Матвей молчал, нечего было ему ответить старой Махахеихе. Но она и не требовала ответа, казалось, случайно завела речь о воде, о немцах, кладочках и лесе, припомнила что-то свое, выговорилась. И, подумав так, Матвей заметил, что Махахеиха сидит в одной кофте. Поддевочка ее, из шинели еще, наверное, армейской Махахея, висит на гвозде за ее спиной.
— Вам же холодно, баба.
— Як не холодна, детка, холодна,
— Оденьтесь, я помогу.
— Поможи, коли не тяжко, не грее мяне уже и сукно.
— Так, может, выпили б? — спросил он, накидывая на спину ей — одну сплошную кость — поддевочку, с опаской вправляя в рукава негнущиеся руки.
— А я уже выпила чарочку, коли никто не бачив,— и Махахеиха засмеялась.— Може, и последнюю. Ой, и сладкая же последняя... А ты што тут сидишь, чего разам з усими не гуляешь?
И вновь Матвей подумал, .что бабка, может, и не поняла ничего из того, что только что тут было. Но оказалось совсем не так, все подмечала, сидя на своей скамеечке, словно сквозь землю смотрела.
— А ты не журись, хлопча,— начала она снова чуть погодя.— Может, и оправдаешься.
— Вы так думаете, баба?— уцепился за ее слова Матвей, не спрашивая даже, перед кем и за что надо ему оправдываться.
— А як жа мне иначай пра тебя думать, нельзя мне на краю сваим пра людей недобрае думать.

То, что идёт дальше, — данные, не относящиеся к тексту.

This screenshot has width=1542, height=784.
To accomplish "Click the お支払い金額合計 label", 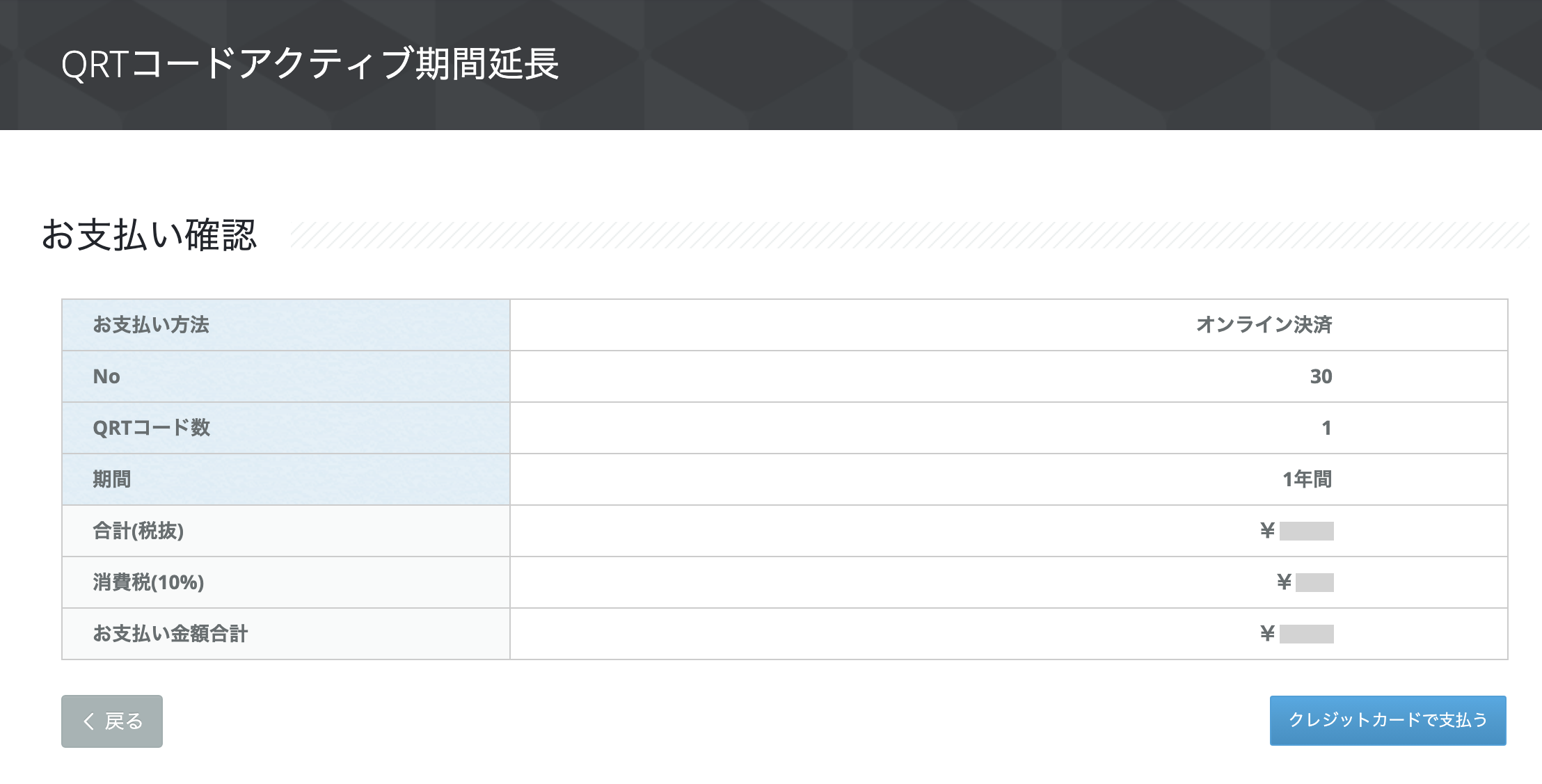I will (170, 634).
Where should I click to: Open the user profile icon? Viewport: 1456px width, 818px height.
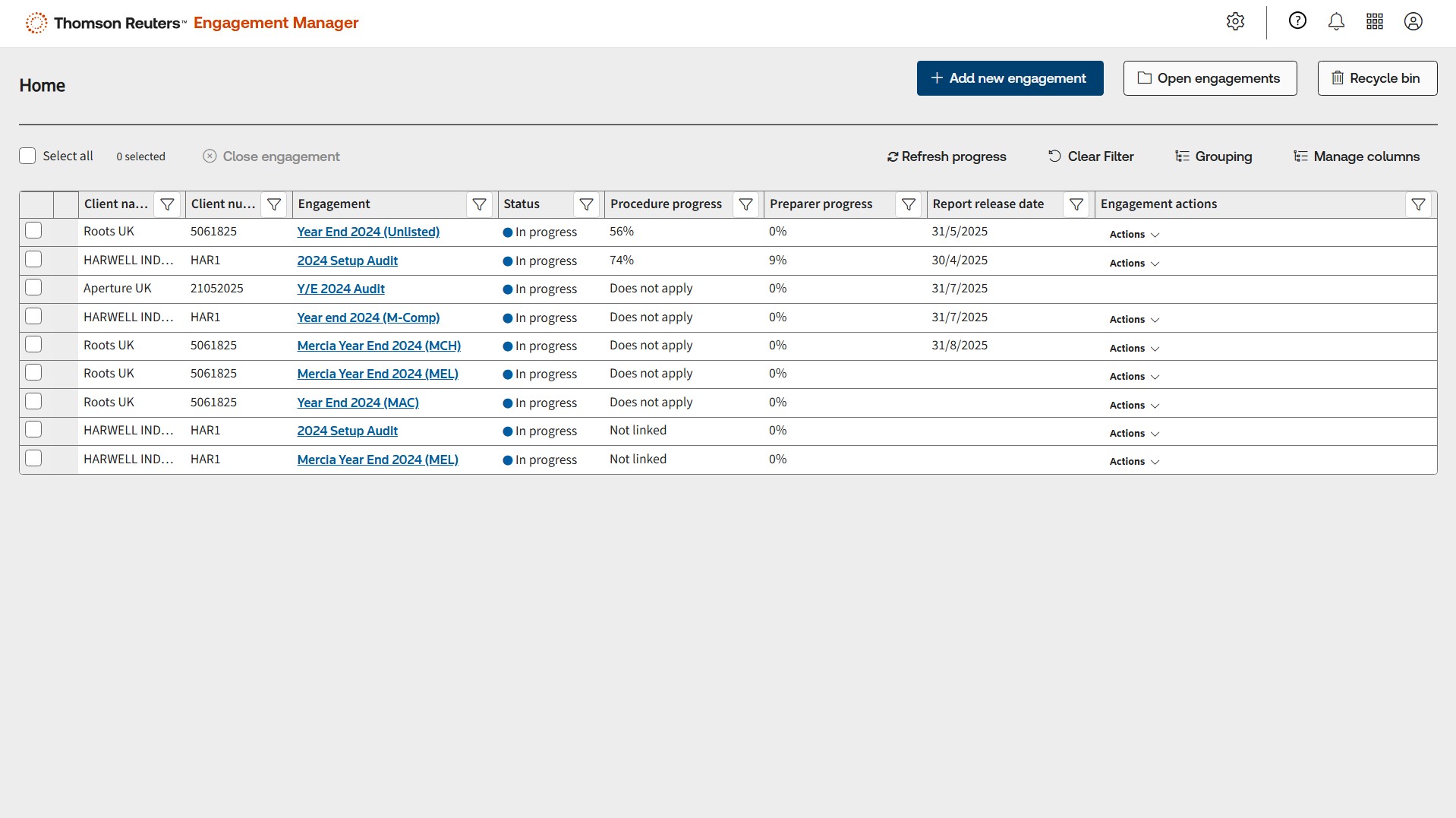(x=1413, y=22)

— Вы ж не знаете меня, забыли уже, наверное,— заторопился Матвей, чтобы еще раз убедиться, что она говорит именно о нем, что именно о нем не может плохо подумать.
— Я тебя не знаю, Демьяновой ты породы, дал ты мне руку, я и познала тебя.
— Виноват я...
— Не винись без поры. Нихто из живых не безгрешны. А вот дело ты задумав...
— Так вы и про дело мое знаете?
— Не, детка, про дело твое я не знаю, и я не господь бог. Знаю тольки, што задумав что-то. Справляй свое дело, и господь тебе судья. А теперь иди,— сказала она,— иди, увидимся, до жнива я доживу, увижу жниво.